A yo-yo is made from two uniform disks, each with mass m and radius R, connected by a light axle of radius b. A light, thin string is wound several times around the axle and then held stationary while the yo-yo is released from rest, dropping as the string unwinds. Find the linear acceleration of the yo-yo.

Homework Equations

$\tau=TR=I\alpha$

$F=ma$

The Attempt at a Solution

$\tau=TR=I\alpha$

$Tb=2\left(\frac{1}{2}mR^2\right)\alpha$

since $a_{tan}=r\alpha$,substituted into the equation above and simplified,

$Tb=mRa$ ...1

The yo-yo is accelerating downwards linearly, so

$2mg-T=2ma$ ...2

Solving for T in eq.1 and substituting into eq.2,

$2mg-\frac{mRa}{b}=2ma$

Solving for a, I got

$a=\frac{2g}{2+R/b}$

which is not the right answer... the correct answer is
$a=\frac{2g}{2+(R/b)^2}$

what did I do wrong??

 

[tiny-tim]

Hi kudoushinichi88!

(I haven't actually checked your equations, but …)
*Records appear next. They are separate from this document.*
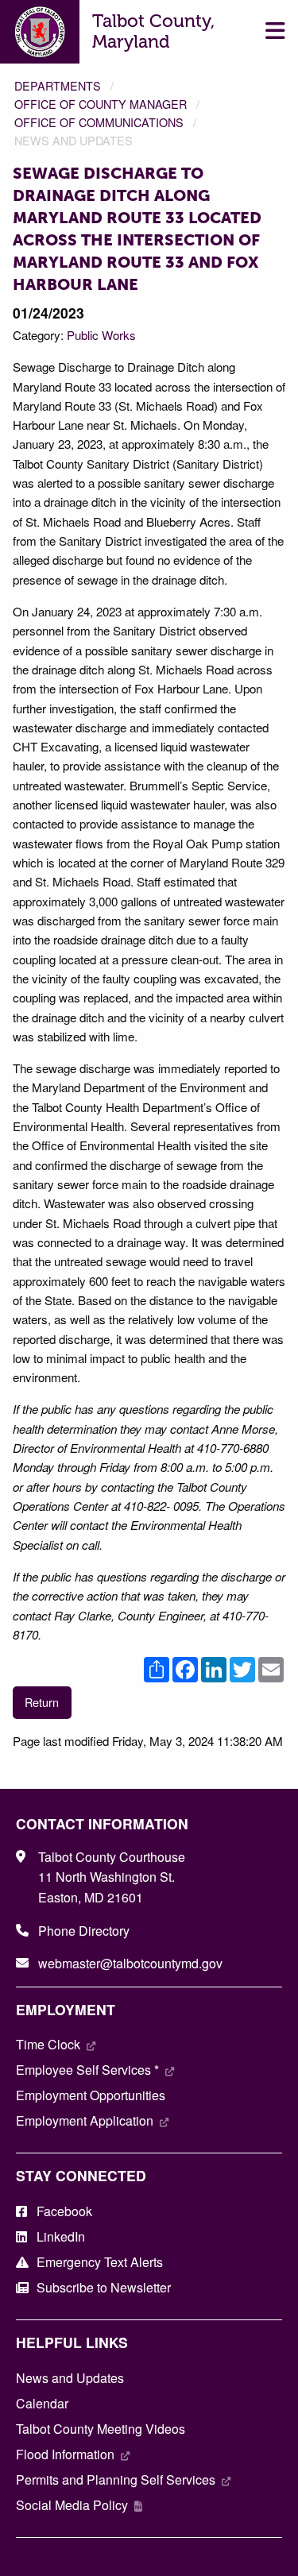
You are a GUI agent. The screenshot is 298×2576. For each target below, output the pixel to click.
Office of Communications (99, 122)
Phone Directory (84, 1930)
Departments (57, 85)
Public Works (101, 334)
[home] (40, 30)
wouldn't it be easier to use conservation of energy?

 

[rl.bhat]

String unwinds around the cylinder of radius b. So a(tan) = b*α

 

[willem2]

$Tb=2\left(\frac{1}{2}mR^2\right)\alpha$

since $a_{tan}=r\alpha$,substituted into the equation above and simplified,

$Tb=mRa$ ...1

You substituted the wrong value for r. If the yoyo unwinds with angular speed $$\omega$$
the vertical speed of the yoyo is $$b \omega$$ and not $$R \omega$$

 

[kudoushinichi88]

ah... so that's why!
Thank you all! This has also helped me to find the angular acceleration and tension in the string...